INSTRUKSI KERJA:
[a] Menurut tulisan tentang hak wanita dalam Islam memilih pasangan hidup, siapa teman wanita Khadijah yang menemui Muhammad untuk meminta kesediaannya menikahi Khadijah?
[b] Lanjutkan tulisan tentang hak wanita dalam Islam memilih pasangan hidup, dimulai tepat setelah kalimat terakhirnya.

KUTIPAN TERPILIH:
---
DALAM Islam, wanita tidak diposisikan sebagai objek, sebagaimana tradisi dalam sejarah peradaban Barat. Di mana kaum wanita dianggap sebagai pelengkap hidup semata. Hal ini bisa ditelusuri dari budaya masyarakat Yunani dan Romawi kuno yang memposisikan wanita tidak lebih sekedar pemuas nafsu belaka.
Islam memberikan hak yang sama antara lelaki dan perempuan meski dengan tugas dan fungsi yang berbeda. Termasuk dalam hal menentukan pasangan hidup, wanita dan lelaki dalam Islam memiliki hak yang tidak berbeda. Oleh karena itu bukan perbuatan tercela bila ada seorang wanita menyampaikan lamaran untuk dinikahi seorang lelaki pilihan hatinya.
Hal ini bisa dilihat dari apa yang dilakukan oleh Siti Khadijah. Setelah melakukan pengamatan yang cukup dan menyaksikan secara langsung bagaimana keluhuran budi Muhammad kala menjalankan kerjasama bisnis dengannya, Khadijah pun tidak ragu untuk melamar Muhammad agar bersedia menikahinya.
Syeikh Shafiyyurrahman Al-Mubarakfuri dalam bukunya Al-Rahiq Al-Makhtummengatakan, “Khadijah seakan menemukan apa yang dicarinya selama ini (calon suami,) padahal banyak kaum lelaki bangsawan dan pemuka yang sangat berkeinginan untuk menikahninya, namun semuanya ditolak.”
Khadijah pun langsung menceritakan keinginan hatinya kepada teman wanitanya, Nafisah binti Munayyah yang kemudian bergegas menemui Muhammad dan meminta kesediaan beliau untuk menikahi Khadijah.
Muhammad pun menyetujuinya dan menceritakan hal tersebut kepada paman-pamannya. Kemudian mereka mendatangi paman Khadijah untuk melamar keponakannya. Maka pernikahan pun berlangsung setelah itu dan akad tersebut dihadiri oleh Bani Hasyim dan para pemimpin Mudhar.
Sebenarnya masih ada beberapa kisah lain yang membuktikan bahwa Islam memberikan kebebasan kepada wanita untuk menentukan calon suami yang diinginkannya. Tetapi, dari kasus Khadijah ini sudah cukup menjadi petunjuk bagi Muslimah zaman ini, khususnya yang belum memiliki pasangan untuk bersegera menjemput jodohnya. Sebab, selain berani, pilihan Khadijah sungguh sangat tepat. Kemampuan memilih seperti Khadijah inilah yang semestinya juga dimiliki kaum hawa zaman ini.
---
CUPLIKAN DATA:

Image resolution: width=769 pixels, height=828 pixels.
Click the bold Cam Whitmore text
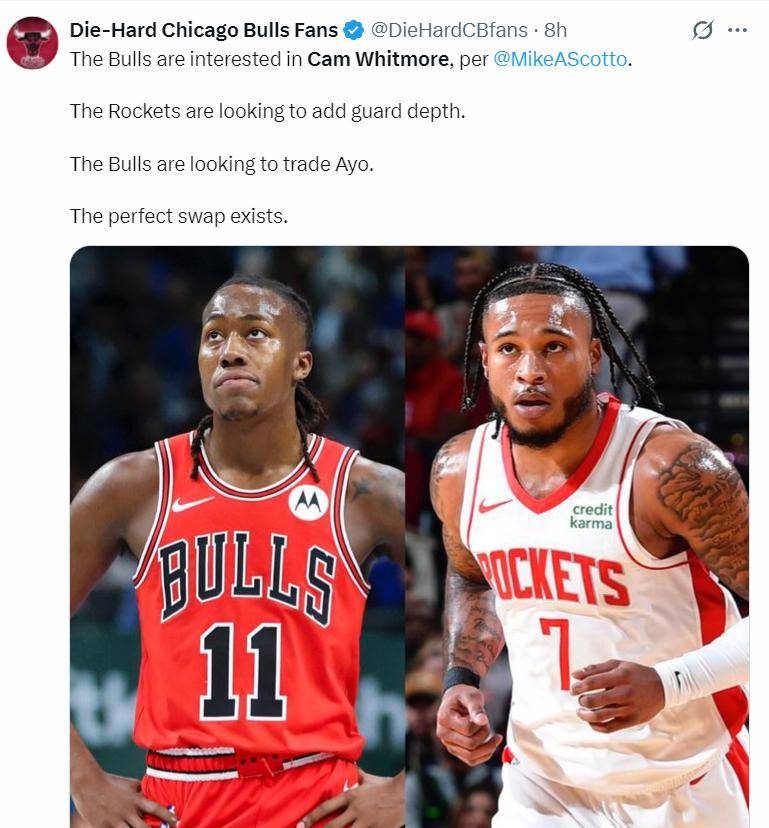coord(378,59)
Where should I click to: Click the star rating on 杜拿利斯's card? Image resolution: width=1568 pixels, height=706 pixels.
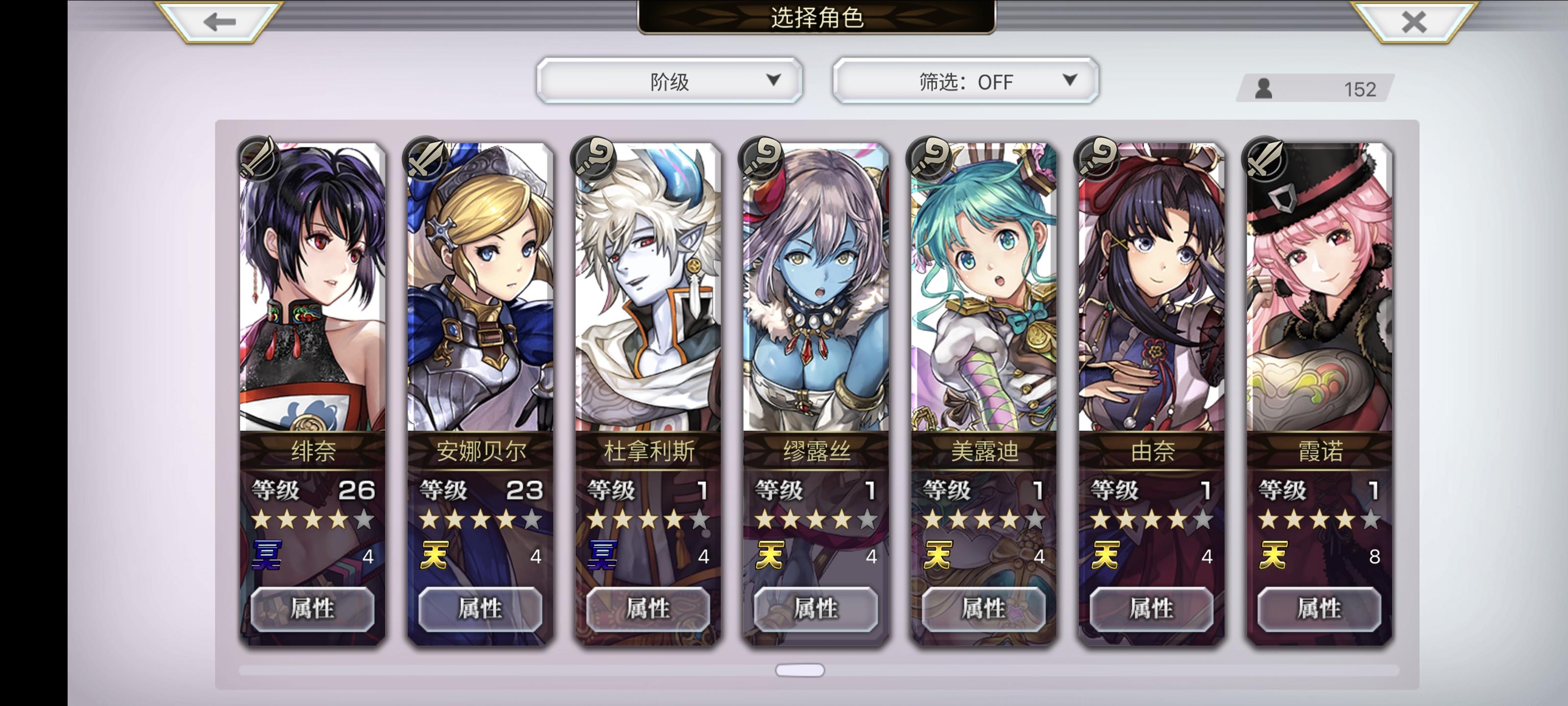(648, 520)
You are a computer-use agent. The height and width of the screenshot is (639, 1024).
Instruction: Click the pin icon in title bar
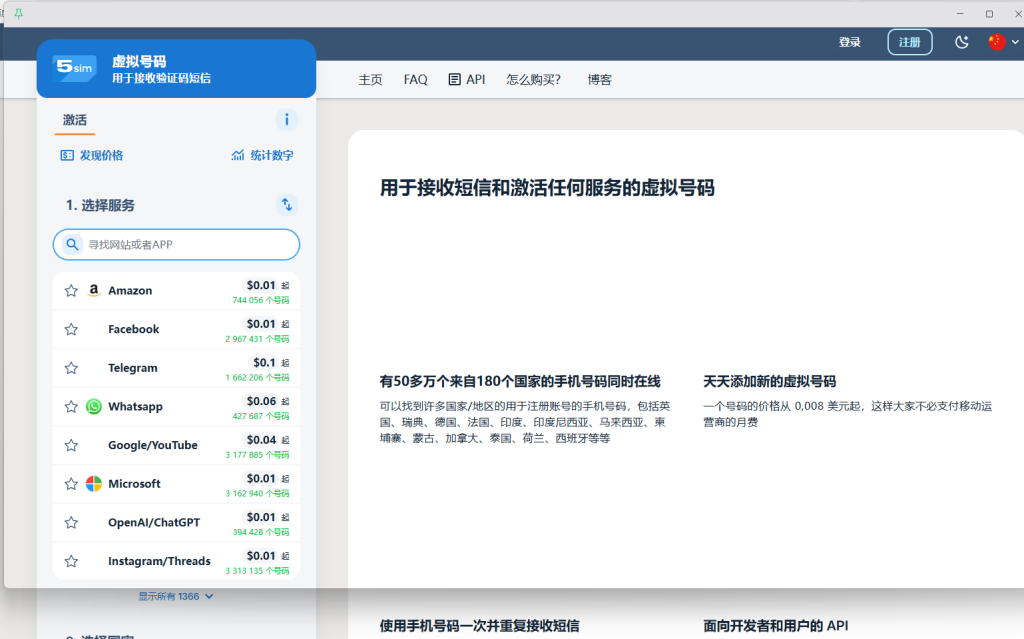tap(18, 13)
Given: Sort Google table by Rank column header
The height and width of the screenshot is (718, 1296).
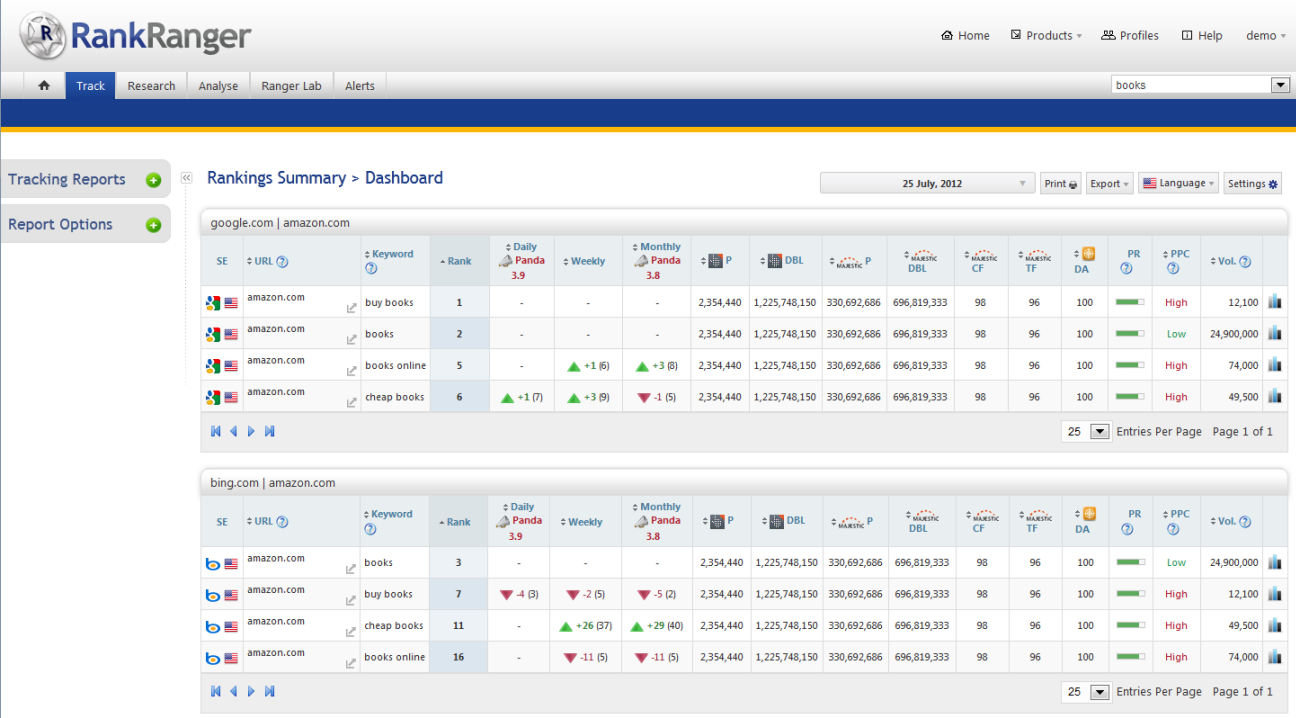Looking at the screenshot, I should pos(459,261).
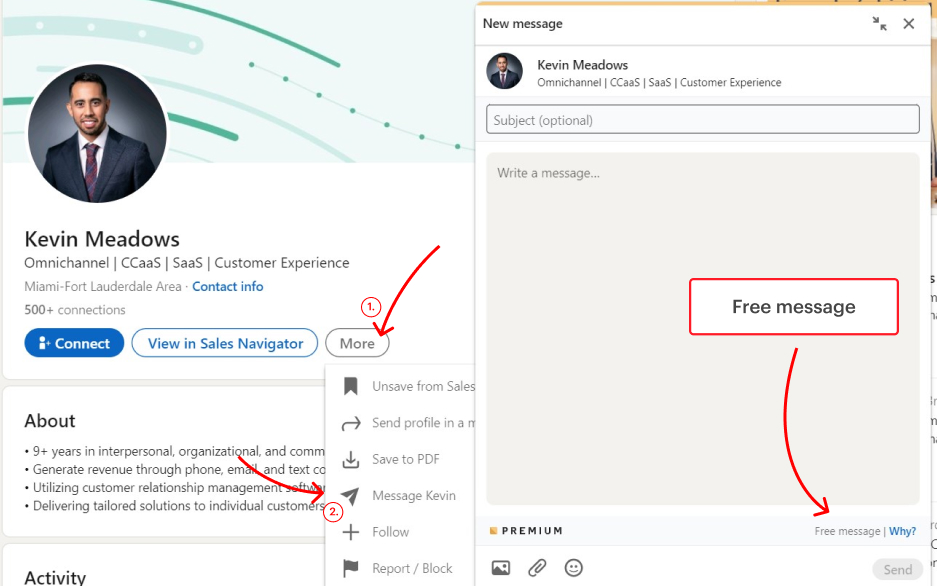937x586 pixels.
Task: Select Follow from the More menu
Action: coord(390,532)
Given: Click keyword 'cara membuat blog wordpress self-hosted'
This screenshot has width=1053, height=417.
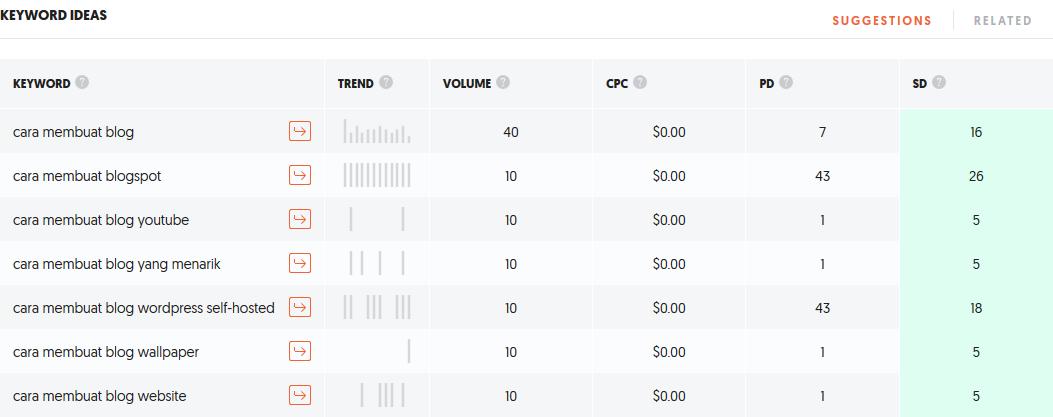Looking at the screenshot, I should 144,308.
---
DAFTAR JAWABAN:
[a] Nafisah binti Munayyah.

[b]
Utamakan Akhlak
Apa yang dilakukan Khadijah tentu perlu ditauladani oleh kaum hawa, lebih-lebih apa yang dilakukannya adalah atas landasan kebenaran demi kemuliaan dan kehormatan dirinya (menikah).
Sebagai wanita Khadijah tidak mendamba apa pun dari sosok seorang suami selain kemuliaan akhlaknya. Maka kala ia menemukan kemuliaan akhlak itu pada diri seorang Muhammad, sama sekali Khadijah tidak peduli terhadap status Muhammad termasuk keluarganya yang bukan dari golongan bangsawan seperti dirinya. Satu yang menjadi pilihannya bulat, yakni akhlakul karimah.
Jadi, kaum wanita jangan pernah menyandarkan pilihan terhadap calon suami di luar dari kriteria akhlakul karimah. Karena hanya akhlakul karimah semata yang benar-benar akan memberikan jaminan ketentraman dan kebahagiaan.
Setia, Tulus dan Hangat
Setelah dinikahi Muhammad Khadijah pun membuktikan kualitas dirinya sebagai seorang wanita mulia. Bukan dengan membangga-banggakan harta dan keturunannya, teapi dengan menunjukkan kesetiaan, ketulusan dan kehangatan.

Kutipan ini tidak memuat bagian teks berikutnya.